Recenzja gry

Assassin's Creed III (2012)
Alex Hutchinson
Noah Watts
Nolan North

Klejnot koronny

Pracownicy Ubisoftu wypowiadali się nieraz o swej flagowej serii, "Assassin's Creed", że mogą wyprodukować nawet i 35 odsłon. Czy jest taka potrzeba? Nie wiem. Na pewno natomiast warto przyjrzeć
Pracownicy Ubisoftu wypowiadali się nieraz o swej flagowej serii, "Assassin's Creed", że mogą wyprodukować nawet i 35 odsłon. Czy jest taka potrzeba? Nie wiem. Na pewno natomiast warto przyjrzeć się ostatniej "dużej" produkcji, czyli "Assassin's Creed III". Tym razem zawędrujemy w niespokojny czas Amerykańskiej Rewolucji.

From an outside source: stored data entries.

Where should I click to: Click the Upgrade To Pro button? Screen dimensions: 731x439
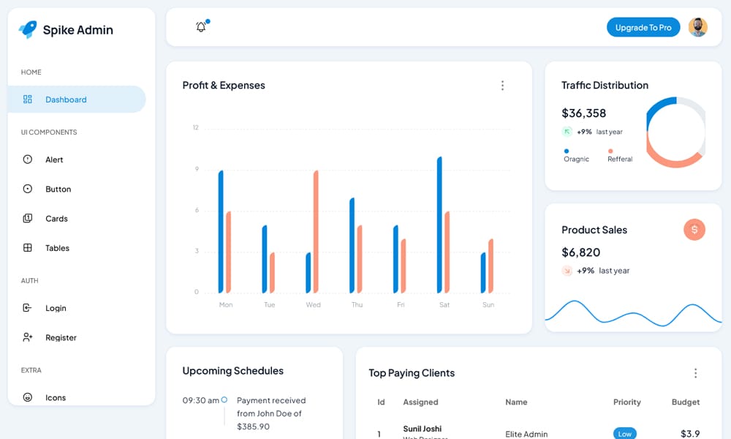click(x=643, y=26)
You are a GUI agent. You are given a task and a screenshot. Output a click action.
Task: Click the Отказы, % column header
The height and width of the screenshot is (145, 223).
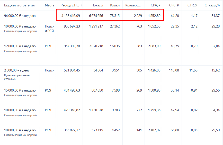[212, 5]
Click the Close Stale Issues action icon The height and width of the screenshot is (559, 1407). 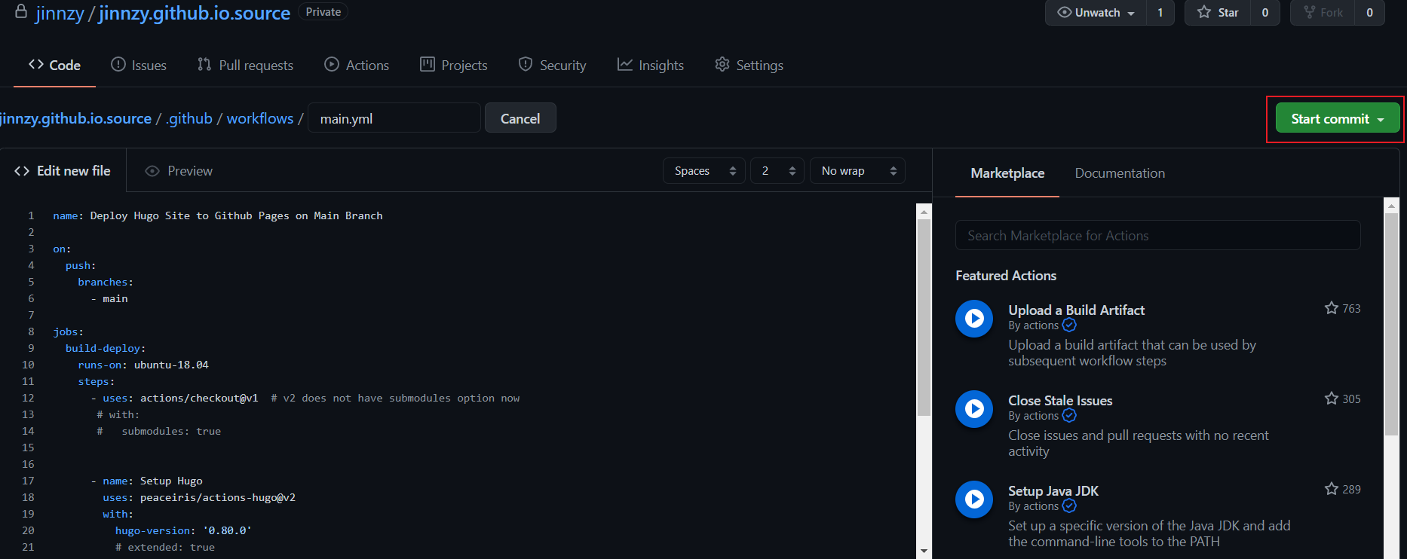click(973, 409)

Fabuła, jak zwykle, toczy się dwoma torami. Jeden to perypetie Desmonda oraz współczesnych Asasynów, drugi zaś odbywa się wewnątrz Animusa. Tam kierujemy krokami... Na tym zakończę, bo ile fabuła trzeciej części "Assassin's Creed" daje się streścić w trzech słowach, o tyle już przy jakimkolwiek nazwisku nietrudno narazić się na gniew boży. Aby powiedzieć tak, by nie zdradzić zbyt wiele, powiem tylko, że podczas około dwudziestu godzin głównego wątku przyjdzie nam pokierować krokami nie tylko Connora Kenwaya (w różnym wieku), ale i kogoś innego. 

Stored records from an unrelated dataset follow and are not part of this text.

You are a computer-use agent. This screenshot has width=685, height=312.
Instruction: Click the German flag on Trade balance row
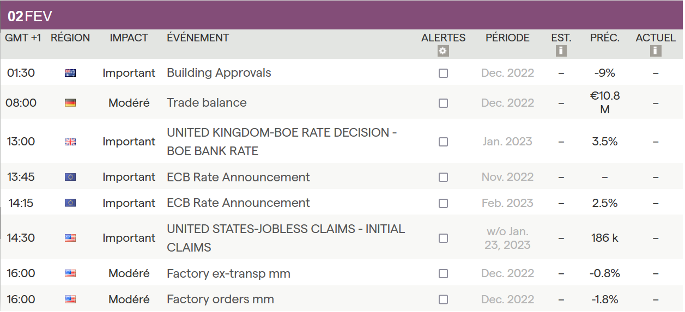[x=70, y=103]
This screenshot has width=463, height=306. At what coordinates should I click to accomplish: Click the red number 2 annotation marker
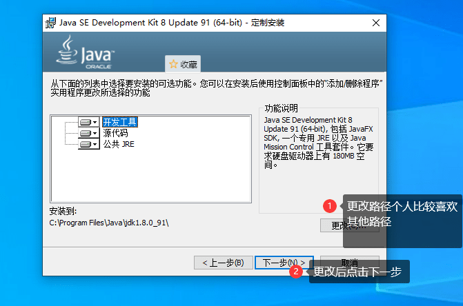297,272
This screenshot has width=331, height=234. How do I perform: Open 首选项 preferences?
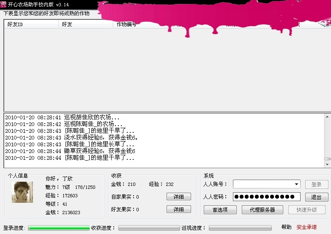(220, 210)
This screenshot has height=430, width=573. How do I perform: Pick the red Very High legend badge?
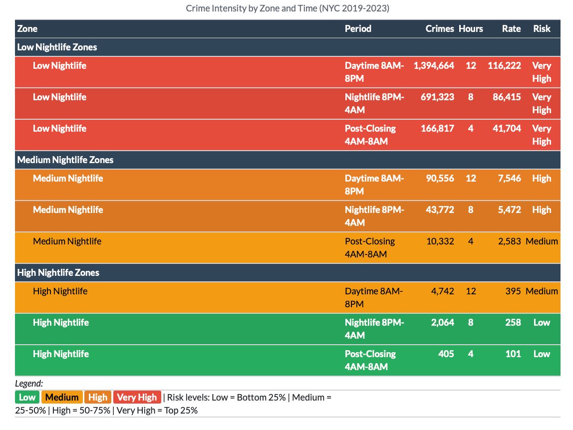[x=137, y=398]
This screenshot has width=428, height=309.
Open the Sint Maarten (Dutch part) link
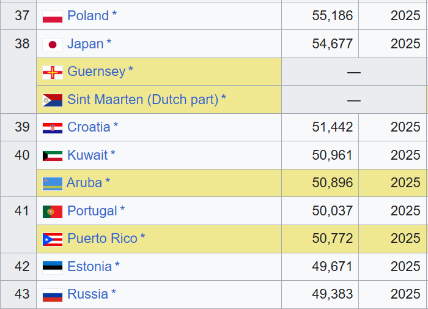(x=142, y=99)
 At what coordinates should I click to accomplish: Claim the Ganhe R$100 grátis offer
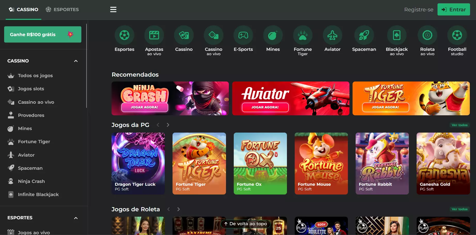43,35
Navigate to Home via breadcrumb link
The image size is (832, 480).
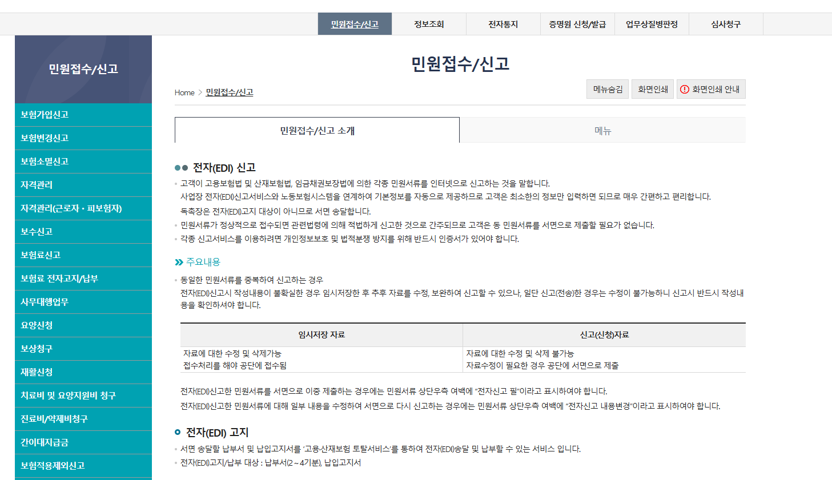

Podczas naszej wędrówki napotkamy – co znamienne dla serii – różne historyczne postaci, począwszy od Benjamina Franklina, przez Jerzego Waszyngtona, po inne indywidua, choćby w postaci generała Charlesa Lee. Przy okazji tej małej lekcji historii (na potrzeby gry, bywa, że alternatywnej) weźmiemy udział w co większych epizodach Rewolucji, choćby w bitwie o Monmouth. Główna linia fabularna poprowadzona jest naprawdę nieźle. Mamy i zwroty akcji, i różnorodne miejsca, łącznie z obowiązkowymi bitwami morskimi, i pasjonujący, choć nieco gorzki finał. Jedyny problem, jaki może się pojawić, to niedostateczna wiedza na temat realiów epoki. O ile dość łatwo było odnaleźć się w czasach renesansu, o tyle wewnętrzne amerykańskie konflikty wymagają nieco obycia w historii tamtego kontynentu. Z małą pomocą przychodzi encyklopedia Animusa, która nierzadko sarkastycznie opisuje poszczególne postaci czy wydarzenia. Warto tam zajrzeć, nawet jeśli wiemy dokładnie, co porabiał Jerzy Waszyngton podczas wojny siedmioletniej.

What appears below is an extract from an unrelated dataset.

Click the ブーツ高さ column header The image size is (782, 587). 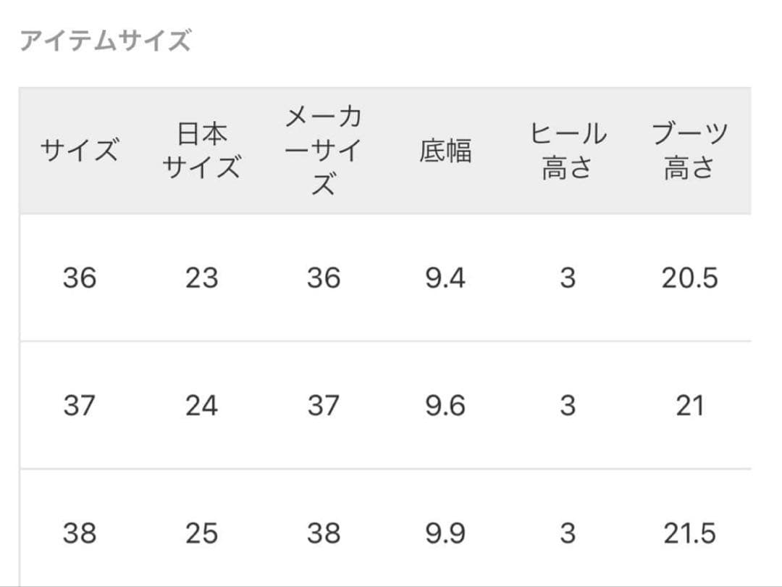point(689,151)
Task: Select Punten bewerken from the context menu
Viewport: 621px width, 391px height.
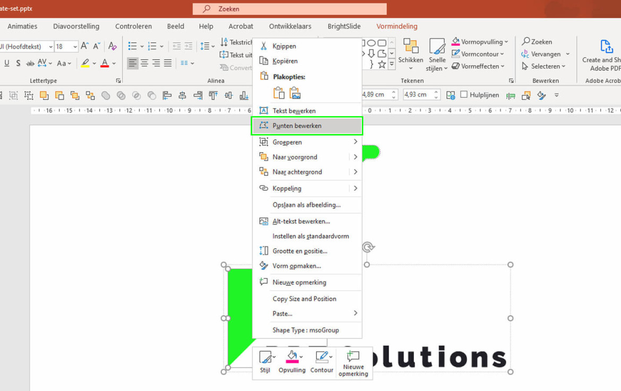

Największą wartością kampanii nie jest jednak dokładność historyczna czy różnorodność misji, a specyficzna niejednoznaczność. Connor podczas gry zabija kilka znaczących osób, przekonany cały czas o świętości swojej prywatnej (i nie tylko) wojny. Jest jej zresztą wierny do końca, choć twórcom idealnie udało się zrównoważyć potencjalną sympatię dla protagonisty z ukazaniem i drugiej strony medalu. Ludzie, którym aplikujemy "asasynopirynę", wcale nie są kartonowymi wrogami – ich racje mają jak najbardziej sens, tyle że nie mieszczą się w ramach światopoglądowych Connora. Ja w każdym razie po raz pierwszy kibicowałem nieco Templariuszom, a to już sukces scenarzystów "Assassin's Creed III". Tu zresztą pojawia się jedyny problem oprawy fabularnej, którą jest charakter głównego bohatera. Connor jest nieco płaski, jednowymiarowy, a przy tym niezwykle upierdliwy. Jego gadki o wolności i równości zaczynają działać na nerwy po drugim monologu. Pikanterii dodaje tylko otoczenie, czyli Templariusze czy wyrachowani "koledzy", którzy ugrywają profity kosztem naszego bohatera. Ale być może dzięki tej płaskiej głównej postaci lepiej dostrzegamy kunszt wykonania ludzi skupionych wokół Connora.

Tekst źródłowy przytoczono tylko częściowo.